→ **Work item**
What lines in the records include the string "Women"? Return each one.

→ **Material for this exercise**
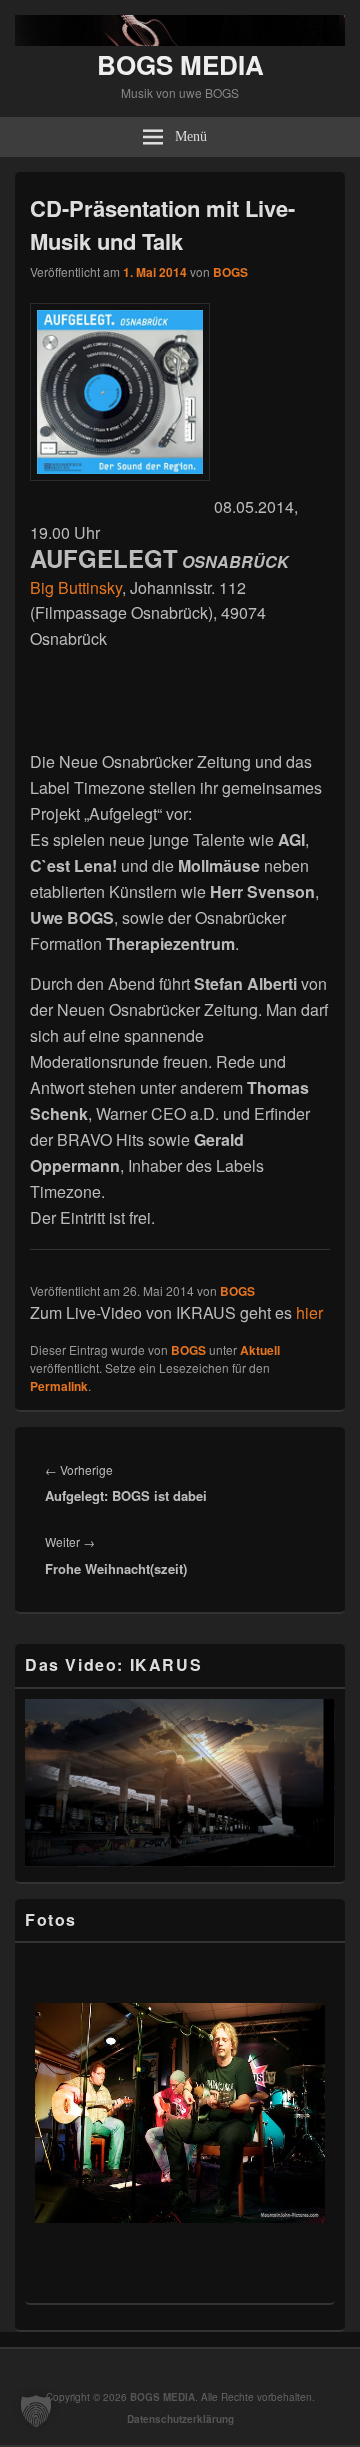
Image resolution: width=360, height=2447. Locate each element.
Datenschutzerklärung (180, 2419)
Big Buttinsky (76, 587)
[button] (36, 2411)
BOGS (230, 272)
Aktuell (260, 1350)
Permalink (59, 1386)
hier (309, 1312)
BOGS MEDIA (180, 64)
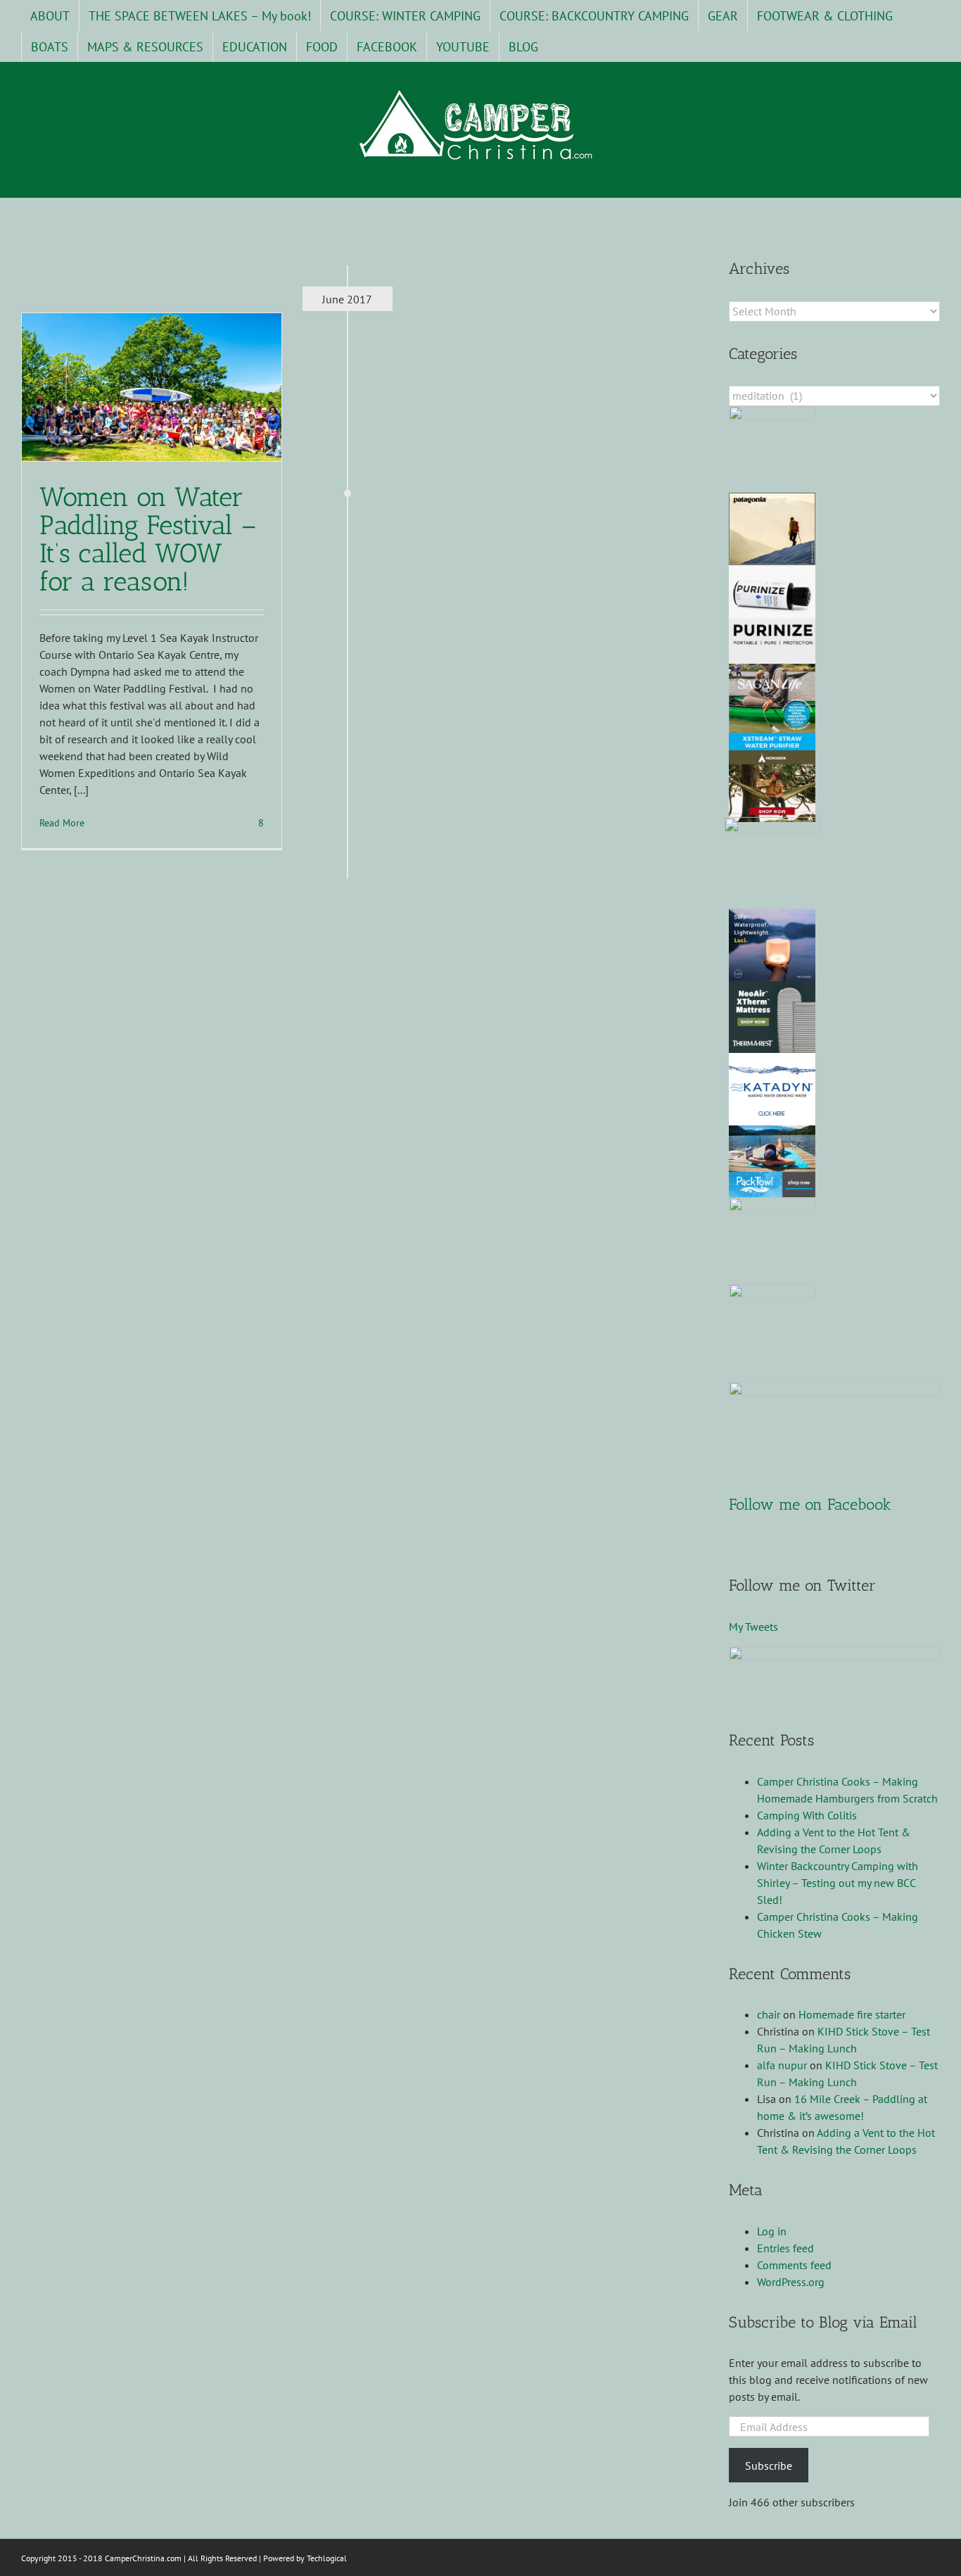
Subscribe (768, 2465)
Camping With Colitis (807, 1815)
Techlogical (327, 2558)
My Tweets (753, 1627)
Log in (772, 2231)
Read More (61, 822)
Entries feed (785, 2248)
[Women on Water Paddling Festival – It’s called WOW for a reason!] (151, 387)
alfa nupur (782, 2065)
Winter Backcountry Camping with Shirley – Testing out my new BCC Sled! (837, 1883)
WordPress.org (791, 2282)
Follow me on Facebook (810, 1504)
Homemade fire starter (851, 2014)
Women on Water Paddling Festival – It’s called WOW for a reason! (148, 539)
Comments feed (794, 2265)
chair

→ **Solved problem**
[Women on Water Paddling Festival – It’s called WOW for a reason!] (151, 387)
Women on Water Paddling Festival – It’s called WOW for a reason! (148, 539)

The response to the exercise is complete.